Records to use Start Marker

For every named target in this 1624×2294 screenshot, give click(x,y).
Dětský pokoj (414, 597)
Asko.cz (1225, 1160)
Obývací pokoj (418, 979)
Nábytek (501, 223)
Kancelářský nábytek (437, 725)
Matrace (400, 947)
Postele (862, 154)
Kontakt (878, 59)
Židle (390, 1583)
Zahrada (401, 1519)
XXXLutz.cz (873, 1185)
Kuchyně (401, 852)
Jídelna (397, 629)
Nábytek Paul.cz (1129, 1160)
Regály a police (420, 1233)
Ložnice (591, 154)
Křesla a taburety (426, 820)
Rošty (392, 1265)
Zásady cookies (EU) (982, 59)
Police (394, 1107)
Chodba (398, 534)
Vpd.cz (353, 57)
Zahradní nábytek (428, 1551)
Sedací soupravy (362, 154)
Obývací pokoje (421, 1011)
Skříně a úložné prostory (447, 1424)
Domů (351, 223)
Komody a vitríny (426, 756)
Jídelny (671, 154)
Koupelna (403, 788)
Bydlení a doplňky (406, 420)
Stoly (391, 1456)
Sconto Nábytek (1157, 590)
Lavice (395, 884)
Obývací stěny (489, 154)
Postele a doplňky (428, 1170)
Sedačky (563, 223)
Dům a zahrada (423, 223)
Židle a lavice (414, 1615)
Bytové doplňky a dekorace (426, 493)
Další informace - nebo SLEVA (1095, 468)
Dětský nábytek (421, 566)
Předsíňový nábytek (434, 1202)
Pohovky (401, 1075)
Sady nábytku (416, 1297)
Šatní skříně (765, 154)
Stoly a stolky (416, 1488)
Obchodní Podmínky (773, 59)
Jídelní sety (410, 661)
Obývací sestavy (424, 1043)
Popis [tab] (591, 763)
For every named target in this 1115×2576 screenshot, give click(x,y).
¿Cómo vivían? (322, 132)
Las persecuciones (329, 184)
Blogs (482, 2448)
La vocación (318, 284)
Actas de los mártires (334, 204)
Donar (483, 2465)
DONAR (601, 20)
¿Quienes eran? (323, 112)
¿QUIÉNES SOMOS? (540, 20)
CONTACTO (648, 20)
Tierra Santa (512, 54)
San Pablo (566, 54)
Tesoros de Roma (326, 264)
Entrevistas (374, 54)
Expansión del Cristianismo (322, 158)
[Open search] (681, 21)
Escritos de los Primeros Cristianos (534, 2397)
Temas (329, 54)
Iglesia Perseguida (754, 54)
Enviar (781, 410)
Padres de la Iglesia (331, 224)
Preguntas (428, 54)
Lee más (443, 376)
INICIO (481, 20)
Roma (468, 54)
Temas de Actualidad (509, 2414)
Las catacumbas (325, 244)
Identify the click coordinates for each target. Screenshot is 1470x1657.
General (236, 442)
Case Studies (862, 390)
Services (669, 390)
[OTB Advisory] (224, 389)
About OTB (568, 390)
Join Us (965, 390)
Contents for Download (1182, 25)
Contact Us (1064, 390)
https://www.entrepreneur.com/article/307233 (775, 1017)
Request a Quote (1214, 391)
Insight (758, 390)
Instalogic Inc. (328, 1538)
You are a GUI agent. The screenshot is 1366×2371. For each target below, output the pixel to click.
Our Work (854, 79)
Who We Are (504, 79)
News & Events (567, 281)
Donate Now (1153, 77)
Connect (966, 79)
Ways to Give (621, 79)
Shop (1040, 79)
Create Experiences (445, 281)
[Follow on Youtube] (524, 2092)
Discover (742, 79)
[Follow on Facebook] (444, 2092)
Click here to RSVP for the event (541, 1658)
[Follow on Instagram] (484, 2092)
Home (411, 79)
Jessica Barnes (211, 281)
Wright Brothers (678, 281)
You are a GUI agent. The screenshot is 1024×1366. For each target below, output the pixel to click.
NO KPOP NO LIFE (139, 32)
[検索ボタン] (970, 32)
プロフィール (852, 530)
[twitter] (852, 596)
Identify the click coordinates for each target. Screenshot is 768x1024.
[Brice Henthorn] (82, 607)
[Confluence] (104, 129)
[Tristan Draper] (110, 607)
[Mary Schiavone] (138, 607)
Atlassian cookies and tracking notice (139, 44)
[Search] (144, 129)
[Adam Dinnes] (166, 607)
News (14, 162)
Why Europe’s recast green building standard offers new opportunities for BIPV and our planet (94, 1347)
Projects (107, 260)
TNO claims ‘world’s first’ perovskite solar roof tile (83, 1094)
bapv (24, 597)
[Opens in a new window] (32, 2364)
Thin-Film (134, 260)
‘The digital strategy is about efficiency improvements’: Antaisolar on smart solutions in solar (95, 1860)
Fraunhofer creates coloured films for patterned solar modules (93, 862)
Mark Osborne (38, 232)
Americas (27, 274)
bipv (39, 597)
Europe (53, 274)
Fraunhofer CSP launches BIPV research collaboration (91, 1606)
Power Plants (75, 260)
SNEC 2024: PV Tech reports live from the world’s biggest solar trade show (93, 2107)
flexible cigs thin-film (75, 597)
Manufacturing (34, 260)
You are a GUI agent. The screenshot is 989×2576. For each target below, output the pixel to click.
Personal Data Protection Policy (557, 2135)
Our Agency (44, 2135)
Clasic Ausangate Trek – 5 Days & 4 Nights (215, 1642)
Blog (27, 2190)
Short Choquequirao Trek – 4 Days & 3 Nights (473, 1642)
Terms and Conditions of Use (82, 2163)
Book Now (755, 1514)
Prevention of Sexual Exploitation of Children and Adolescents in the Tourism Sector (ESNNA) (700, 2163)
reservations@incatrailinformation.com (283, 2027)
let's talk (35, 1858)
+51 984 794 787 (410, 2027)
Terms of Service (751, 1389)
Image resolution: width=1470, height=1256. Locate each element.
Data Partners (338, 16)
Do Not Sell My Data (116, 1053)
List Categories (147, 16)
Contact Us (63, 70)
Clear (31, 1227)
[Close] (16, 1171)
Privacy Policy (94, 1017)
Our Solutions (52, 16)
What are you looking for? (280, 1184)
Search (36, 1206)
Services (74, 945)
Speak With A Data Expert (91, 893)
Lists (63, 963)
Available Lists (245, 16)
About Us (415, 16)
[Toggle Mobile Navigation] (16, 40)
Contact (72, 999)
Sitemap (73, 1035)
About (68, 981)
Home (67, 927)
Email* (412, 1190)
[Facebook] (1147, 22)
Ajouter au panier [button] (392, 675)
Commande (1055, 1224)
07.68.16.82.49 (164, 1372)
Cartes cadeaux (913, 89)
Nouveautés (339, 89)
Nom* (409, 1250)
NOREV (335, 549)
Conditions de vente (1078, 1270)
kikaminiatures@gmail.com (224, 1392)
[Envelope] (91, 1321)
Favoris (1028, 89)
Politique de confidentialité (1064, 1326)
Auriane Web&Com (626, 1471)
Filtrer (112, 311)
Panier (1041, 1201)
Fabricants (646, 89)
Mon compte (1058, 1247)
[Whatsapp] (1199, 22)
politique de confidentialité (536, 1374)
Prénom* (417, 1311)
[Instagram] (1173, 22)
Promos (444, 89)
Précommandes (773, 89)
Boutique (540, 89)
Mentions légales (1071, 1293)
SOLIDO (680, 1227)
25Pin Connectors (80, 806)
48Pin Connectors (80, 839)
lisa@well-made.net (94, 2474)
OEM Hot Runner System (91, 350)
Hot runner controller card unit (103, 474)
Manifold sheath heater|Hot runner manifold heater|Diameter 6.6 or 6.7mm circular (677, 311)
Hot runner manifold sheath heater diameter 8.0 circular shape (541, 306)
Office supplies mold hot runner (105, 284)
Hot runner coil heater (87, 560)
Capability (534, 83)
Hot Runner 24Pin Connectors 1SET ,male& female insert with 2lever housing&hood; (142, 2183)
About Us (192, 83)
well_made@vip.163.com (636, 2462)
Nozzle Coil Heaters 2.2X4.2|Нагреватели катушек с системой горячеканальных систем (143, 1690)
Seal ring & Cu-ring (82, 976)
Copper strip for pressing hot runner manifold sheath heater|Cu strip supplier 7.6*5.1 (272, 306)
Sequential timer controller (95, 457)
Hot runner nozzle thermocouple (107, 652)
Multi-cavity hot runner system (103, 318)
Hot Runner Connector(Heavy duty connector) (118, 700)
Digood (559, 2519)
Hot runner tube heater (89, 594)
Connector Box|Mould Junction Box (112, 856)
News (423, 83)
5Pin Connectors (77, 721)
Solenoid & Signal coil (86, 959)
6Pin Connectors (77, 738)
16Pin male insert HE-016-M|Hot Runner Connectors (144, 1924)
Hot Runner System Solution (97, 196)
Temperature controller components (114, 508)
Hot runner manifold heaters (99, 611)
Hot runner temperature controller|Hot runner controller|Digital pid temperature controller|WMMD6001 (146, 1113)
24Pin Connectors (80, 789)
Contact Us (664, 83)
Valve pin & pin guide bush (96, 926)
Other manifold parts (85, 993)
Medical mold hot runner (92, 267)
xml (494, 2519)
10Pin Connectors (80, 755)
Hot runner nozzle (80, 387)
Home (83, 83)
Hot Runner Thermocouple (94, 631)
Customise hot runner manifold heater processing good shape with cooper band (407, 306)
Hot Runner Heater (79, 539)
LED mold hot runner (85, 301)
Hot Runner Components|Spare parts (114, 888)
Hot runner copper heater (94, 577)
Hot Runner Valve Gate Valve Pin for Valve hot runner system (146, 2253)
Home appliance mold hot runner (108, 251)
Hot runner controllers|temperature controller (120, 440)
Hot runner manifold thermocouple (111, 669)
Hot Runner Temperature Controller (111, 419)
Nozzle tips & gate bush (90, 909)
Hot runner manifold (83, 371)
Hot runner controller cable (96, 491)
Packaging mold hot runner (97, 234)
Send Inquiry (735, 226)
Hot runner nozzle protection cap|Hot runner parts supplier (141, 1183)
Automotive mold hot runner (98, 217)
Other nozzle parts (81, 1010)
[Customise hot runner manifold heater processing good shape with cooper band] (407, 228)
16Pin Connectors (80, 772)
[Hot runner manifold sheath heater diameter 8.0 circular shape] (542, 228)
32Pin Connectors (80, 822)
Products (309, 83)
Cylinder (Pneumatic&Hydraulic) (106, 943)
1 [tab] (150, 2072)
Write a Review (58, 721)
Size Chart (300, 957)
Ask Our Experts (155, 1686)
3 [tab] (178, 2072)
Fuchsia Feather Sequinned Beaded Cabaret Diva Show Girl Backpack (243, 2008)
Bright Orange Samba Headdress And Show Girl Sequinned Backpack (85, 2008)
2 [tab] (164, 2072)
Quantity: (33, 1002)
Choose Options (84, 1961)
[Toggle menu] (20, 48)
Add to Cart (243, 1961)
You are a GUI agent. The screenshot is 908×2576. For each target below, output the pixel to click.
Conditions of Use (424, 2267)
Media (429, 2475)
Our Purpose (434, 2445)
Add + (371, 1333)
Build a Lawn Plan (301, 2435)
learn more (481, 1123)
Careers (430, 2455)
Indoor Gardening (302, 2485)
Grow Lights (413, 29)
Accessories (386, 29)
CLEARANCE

Records to use End Marker

Set down, exactly as they stand above, the lines starting with the line with "Case Studies (862, 390)" and going on through the line with "Insight (758, 390)", and no others.

Case Studies (862, 390)
Services (669, 390)
[OTB Advisory] (224, 389)
About OTB (568, 390)
Join Us (965, 390)
Contents for Download (1182, 25)
Contact Us (1064, 390)
https://www.entrepreneur.com/article/307233 (775, 1017)
Request a Quote (1214, 391)
Insight (758, 390)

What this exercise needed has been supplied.